Single-well reservoir modeling (SWRM) has traditionally been used during the early stages of exploration primarily to estimate reservoir productivity and to fine-tune completion strategies. Despite its utility, the effectiveness of SWRM is often limited by the availability of petrophysical and dynamic pressure data, which are typically gathered from only a single well or a few wells within the reservoir block. This scarcity of data constrains the model's accuracy and reliability. Over time, various methods have been developed to enhance the robustness and predictive accuracy of SWRMs. In this context, the research introduces a groundbreaking technique designed to address these limitations by simultaneous inversion of crucial reservoir parameters—namely horizontal permeability, vertical permeability, skin effect, and boundary distances—within the grid cells of a 3D SWRM. This novel approach aims to make use of data obtained from standard pressure transient analysis of well test pressures and rates. By employing these data as foundational a priori information, the method seeks to address the complex challenges inherent in the inversion problem. The primary goal of this technique is to significantly reduce the time and effort associated with manual history-matching processes, which have traditionally been time consuming and labour intensive. Additionally, it aims to facilitate the creation of more intricate and accurate reservoir boundaries within a sector model. By integrating these advanced methods, the technique promises to enhance the overall efficiency and precision of SWRM, offering a more reliable basis for making informed decisions about reservoir management and development.
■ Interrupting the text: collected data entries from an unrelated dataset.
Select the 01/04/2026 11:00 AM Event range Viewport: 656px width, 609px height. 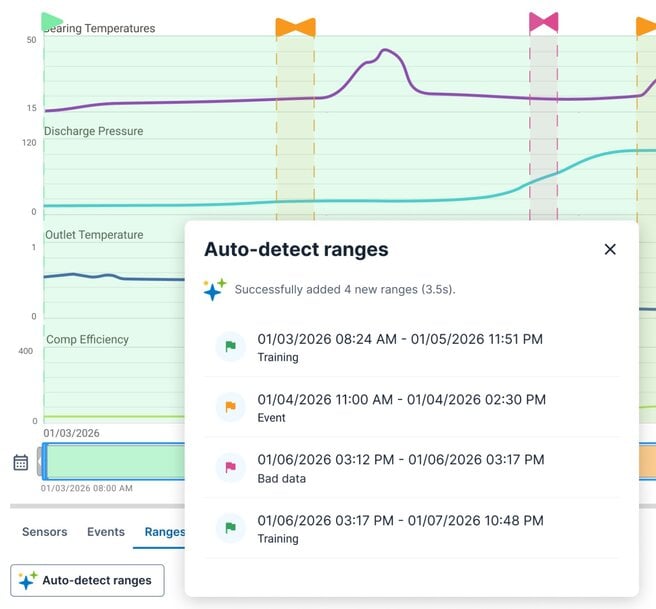coord(400,407)
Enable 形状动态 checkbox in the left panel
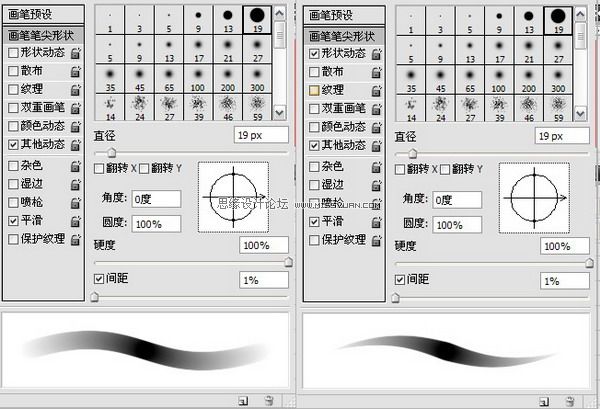 pyautogui.click(x=12, y=53)
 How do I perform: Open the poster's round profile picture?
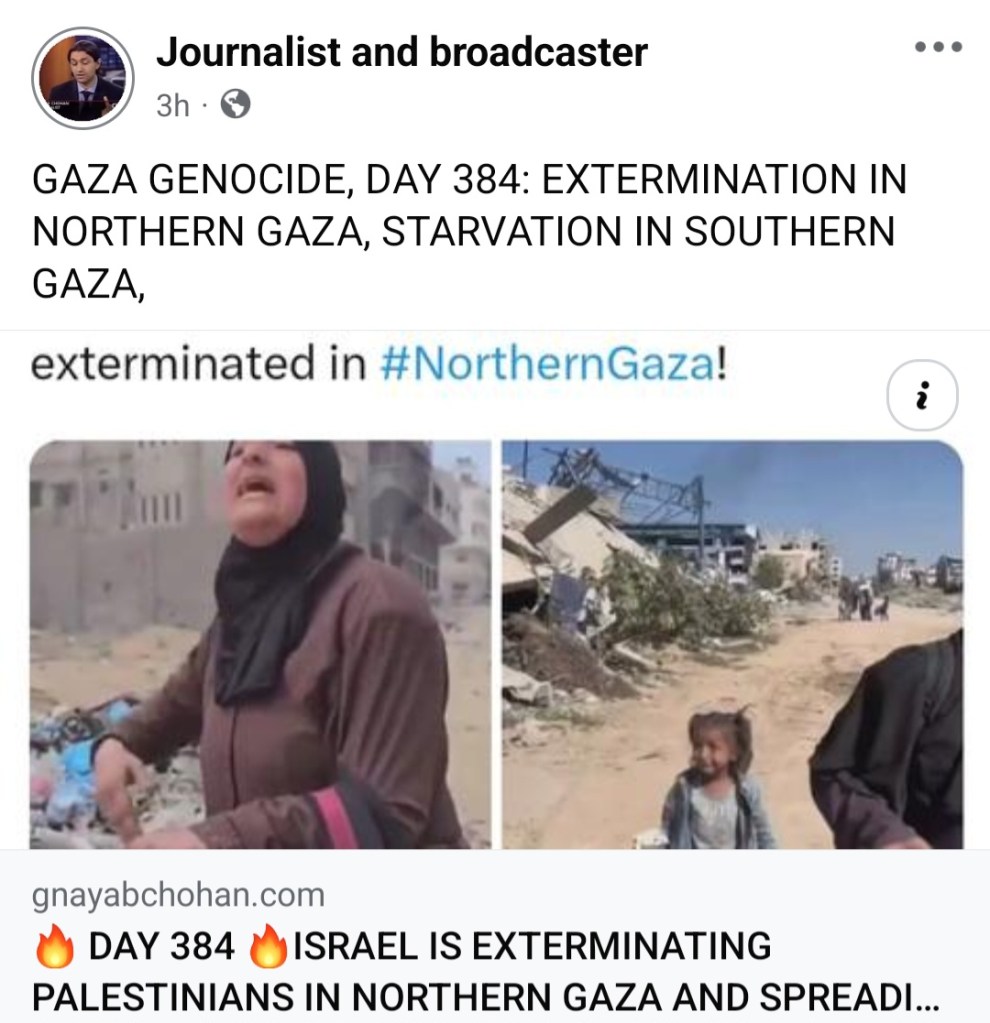click(x=83, y=78)
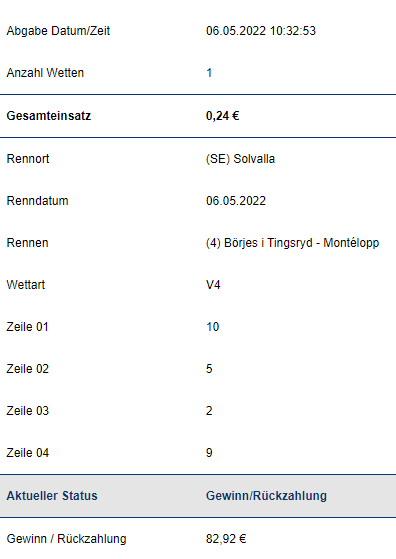Click the (SE) Solvalla venue text

[240, 159]
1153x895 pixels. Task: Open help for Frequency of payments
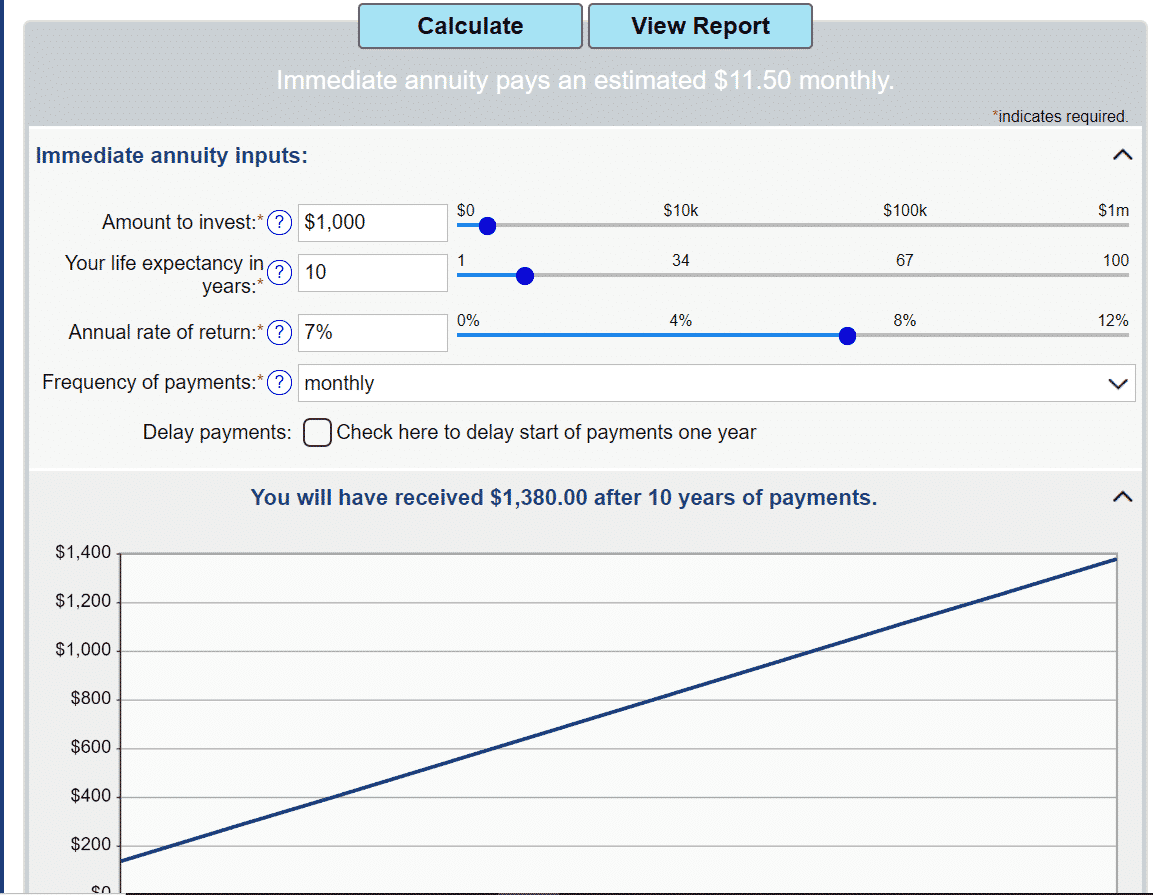pyautogui.click(x=279, y=382)
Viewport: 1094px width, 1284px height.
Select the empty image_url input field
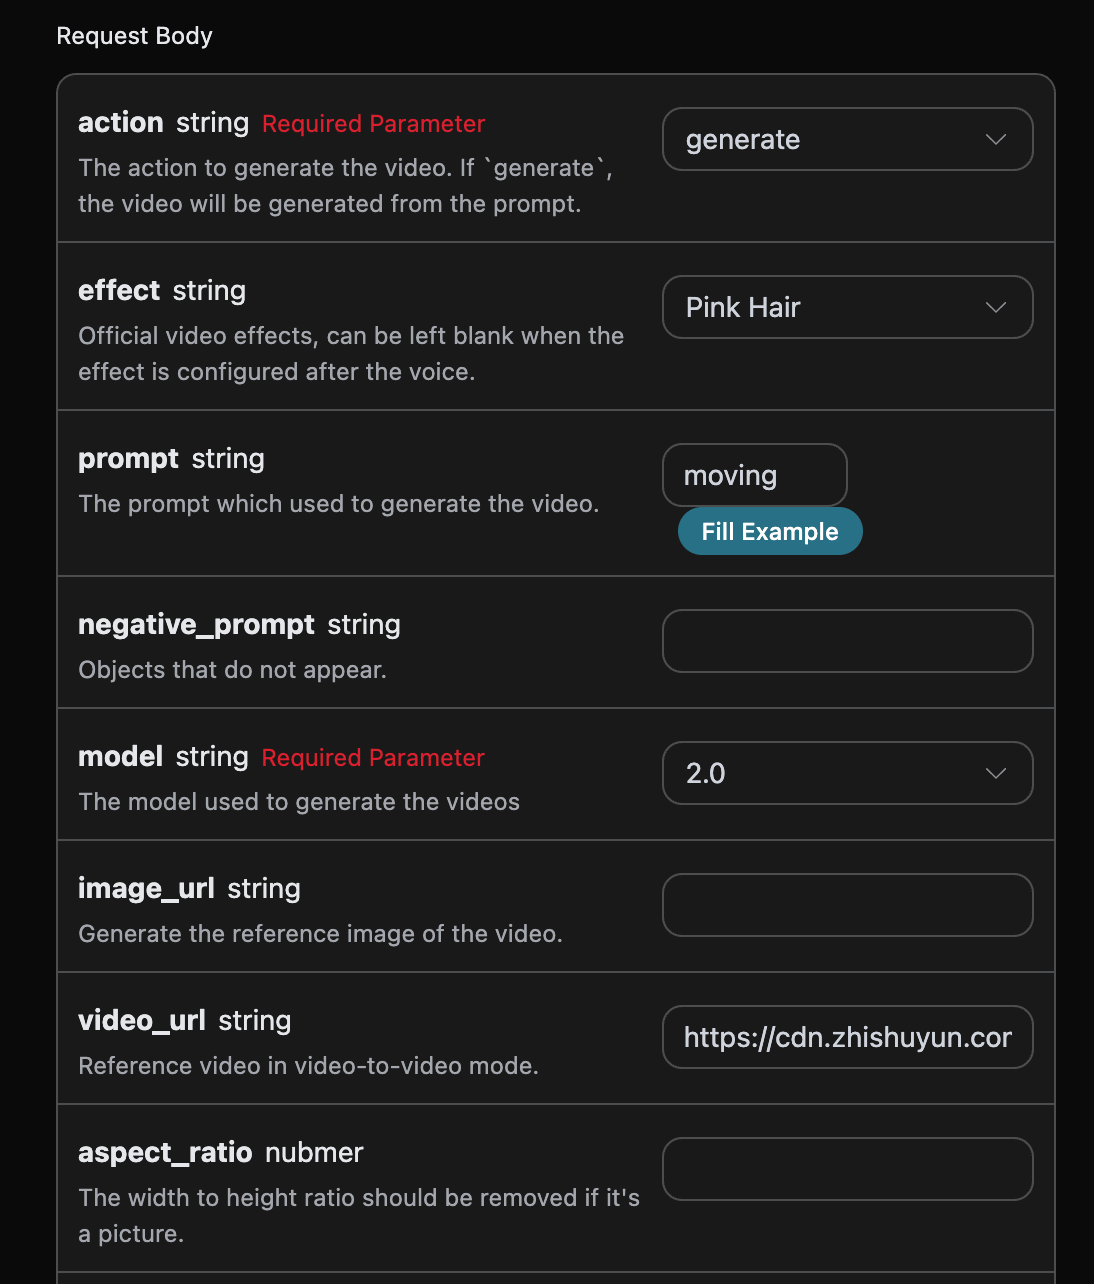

The methodology initiates with the development of a layer-cake geological model, which is constructed based on the a priori information obtained from pressure transient analysis. This model serves as the foundation for the subsequent steps in our approach. Following the creation of this geological model, we perform a systematic flow simulation of field well test operations. This simulation process yields pressure data relative to flow rates within the model. A critical aspect involves addressing the discrepancy between the pressure data predicted by the model and the actual measured pressure data. To manage this discrepancy and ensure the convergence of our model, we establish a cost function that integrates both the well test pressure data and the pressure data derived from the model. This cost function is essential for guiding the inversion process and ensuring that the model accurately reflects the observed data. A crucial feature of our inversion methodology is its oversight by an advanced multiphase fluid flow simulation tool. This simulator continuously solves the implicit black oil fluid-flow diffusivity equations at each iteration, thereby updating the distribution of reservoir parameters in response to new data. This iterative process ensures that the reservoir parameter distribution is refined progressively. Another notable aspect of this approach is the management of parameter nonuniqueness within the grid cells of the model. This is achieved by defining minimum and maximum value ranges for each reservoir parameter. These defined ranges help to constrain the possible values of the parameters and are incorporated into an error scheme that is guided by the cost function. To facilitate the inversion across the grid cells of the geomodel, we use a Gauss-Newton (GN) inversion method, which is enhanced by a regularization technique. This combination allows for the joint inversion of parameters, improving the accuracy and stability of the inversion process. To further refine the results and enhance the fidelity of the inversion outcomes, the a priori parameters provided to the solver are thoroughly evaluated and, if necessary, adjusted through the uncertainty parameter optimization (UPO). This rigorous assessment and adjustment process ensures that the final model is both accurate and reliable, offering a robust framework for reservoir analysis and decision making.
The proposed technique provides a more rapid and reliable approach for redistributing reservoir parameters within a homogeneous layer-cake geological model, effectively introducing the essential heterogeneity that such models typically lack. This systematic redistribution of parameters not only enhances the overall reliability and credibility of the geological model, but also establishes it as a robust and reliable foundation for a wide range of production forecasting strategies. By automating this process, our approach significantly reduces the time and effort previously required for manual history matching and boundary modeling tasks. In practical terms, for a well situated in a region characterized by channel sandstone and a nearby single fault, the inversion workflow facilitated by this method resulted in a reduction of approximately 60% in modeling time compared to traditional methods. This substantial decrease in time expenditure underscores the efficiency and effectiveness of this technique. What sets the method apart is its sophisticated integration of simultaneous inversion processes with established reservoir parameters, all within a comprehensive 3D framework. By using a blend of simulations, inversion algorithms, and optimization techniques, we have developed a methodology that markedly improves the precision and applicability of geological models. This approach not only refines reservoir parameter estimation and distribution, but also establishes a new standard for accuracy and reliability in the field of reservoir modeling.